There are two orthodoxies about the Edwardian Age, one more familiar than the other. The familiar one is that it was a golden epoch, symbolised by men in blazers and boaters strolling along the sunlit Thames at Henley arm-in-arm with elegantly long-skirted, parasol-wielding women. The less familiar orthodoxy is that the Edwardian period was one of deep and dramatic change, a vertiginous rather than a golden epoch, whose teetering instabilities had nowhere to go other than the violent plunge into the abyss of 1914.
This latter view was first outlined by George Dangerfield in the 1930s in a book more quoted than read (because more quotable than readable), The Strange Death of Liberal England. It is a version of this thesis, but a much fuller and more interesting one, that Roy Hattersley presents here; and, without paradox, he inadvertently shows that the other version is also true in part.
This educative panorama of the age in which Britain began to wake from its imperial dream is superbly readable. Ambitious in scope, it ranges from the period's politics, about which Hattersley writes with insight reserved to those who have spoken at the despatch box and sat in Cabinet, to the war, sports, science, philosophy, exploration, motor-car and aircraft inventions, diplomacy, theatre and literature of the time.
He does it in what is in effect a series of essays, each surveying its subject in conspectus fashion. In addition to the early chapters on King Edward VII and the period's fascinating politics, the best things in the book are Hattersley's accounts of Edwardian theatre and the evolution of the press. There is rich vein of information throughout: how one wishes that the early hampering effect of the church's involvement in education were understood now, and likewise the fact that the first real militancy in the Irish question came from Unionists, who began the process of arming and drilling to threaten civil war - in effect, against the very polity that they did not wish to leave.
Hattersley's portrait of the long Edwardian decade's drama and fiction is the more valuable because attitudes towards its literature are often distorted by two things. One is universal agreement about the vileness of what came to be known as "Georgian" poetry, including as it does the horrors of Sir Henry ("Play up! Play up! and play the game!") Newbolt, and the bathetic Alfred Austen, Poet Laureate. The other is a universal mistake to the effect that the period includes the major Bloomsburys, Virginia Woolf and Lytton Strachey, who did not begin to function until the period was over.

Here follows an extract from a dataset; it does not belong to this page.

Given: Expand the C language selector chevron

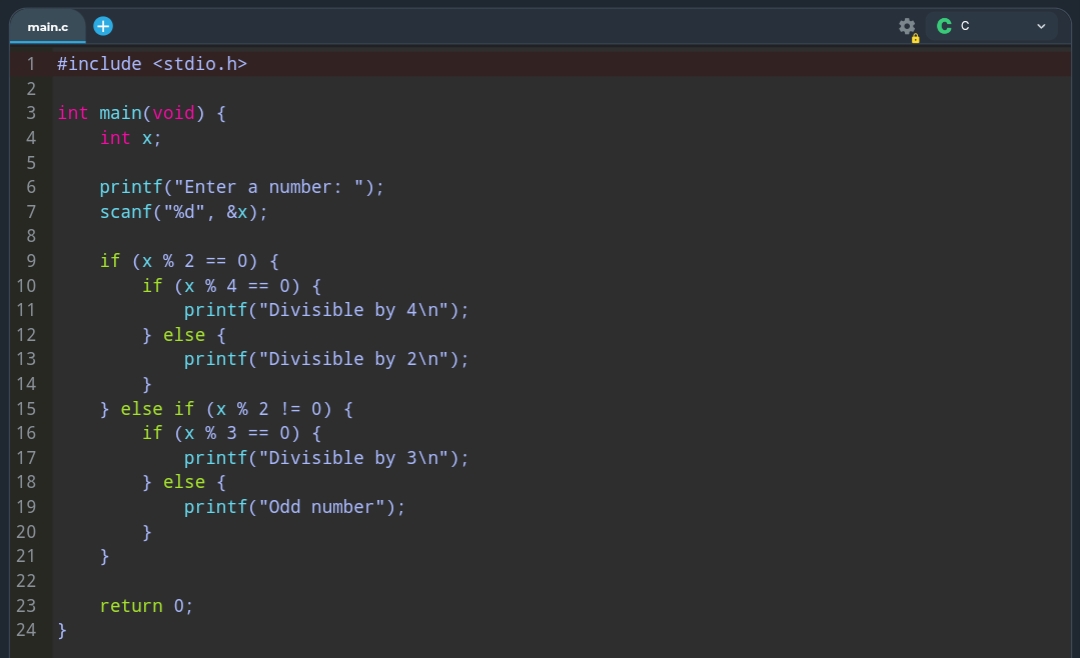Looking at the screenshot, I should click(1041, 26).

But in the theatre there were Shaw, Galsworthy, Pinero, Barrie, Granville-Barker and J M Synge, and writing novels were H G Wells, E M Forster, Henry James (English for these purposes), Arnold Bennett, Galsworthy again, Buchan, Conrad and Lawrence (and among the numerous and lively crowd of also-rans, G A Henty and Bram Stoker).

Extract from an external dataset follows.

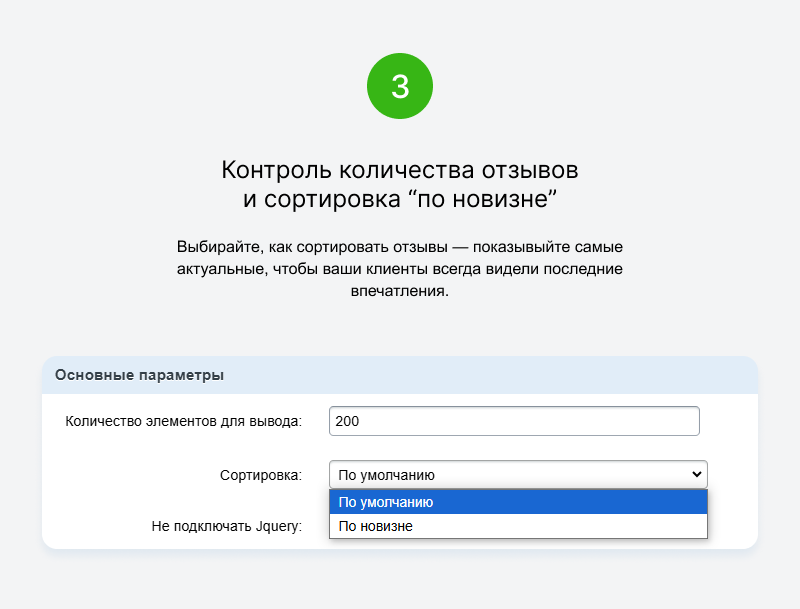Click the heading line with “по новизне”
The width and height of the screenshot is (800, 609).
click(x=400, y=198)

The British way of politics is periodic self-paralysis through eternal adversarial partisanship and bickering, intermitted by elective tyranny as the only way that a government can get anything done. It was the landslide Liberal victory of 1906 that produced the government that dominated the Edwardian era, a remarkably radical and reforming one in many ways, at least in intention, and of course the one that at last succeeded in gelding the House of Lords. But its attempts at reforming education, trades union laws and censorship, and to introduce pensions, unemployment benefits and health provision, were partial successes only, for the perennial reasons: timidity, botched compromise, temporisation, party squabbling, teeth-sucking over cost, and the general downward thrust of our absurd yah-boo Parliamentary methods.
Hattersley's mainly dispassionate account of the politics and political personalities of the era is riveting, and that includes his account of the birth of Labour, unhagiographically described as a minor if portentous part of the whole. If there is one thing that mars the dispassion, it is Hattersley's distaste for Winston Churchill. Try as he might, Hattersley cannot make the Edwardian phase of this extraordinary man uninteresting. Despite himself, Hattersley shows that Churchill was bold, imaginative, a reformer, a man above party - his criss-crossing of the floor of the Commons is standardly regarded as opportunism and want of principle, but the truth is that party piety was too trivial a constraint for an ego of such ambition and talent.
Despite typographical and factual errors here and there, this is a handsome book. Written with style, grace and wit, it is informative and perceptive, and for the first time brings the whole history of Edwardian Britain into a single focus for the general reader. The task required an author of wide accomplishments, ranging from practical insight into politics, a historian's skills, and literary talent: and here it has abundantly found them.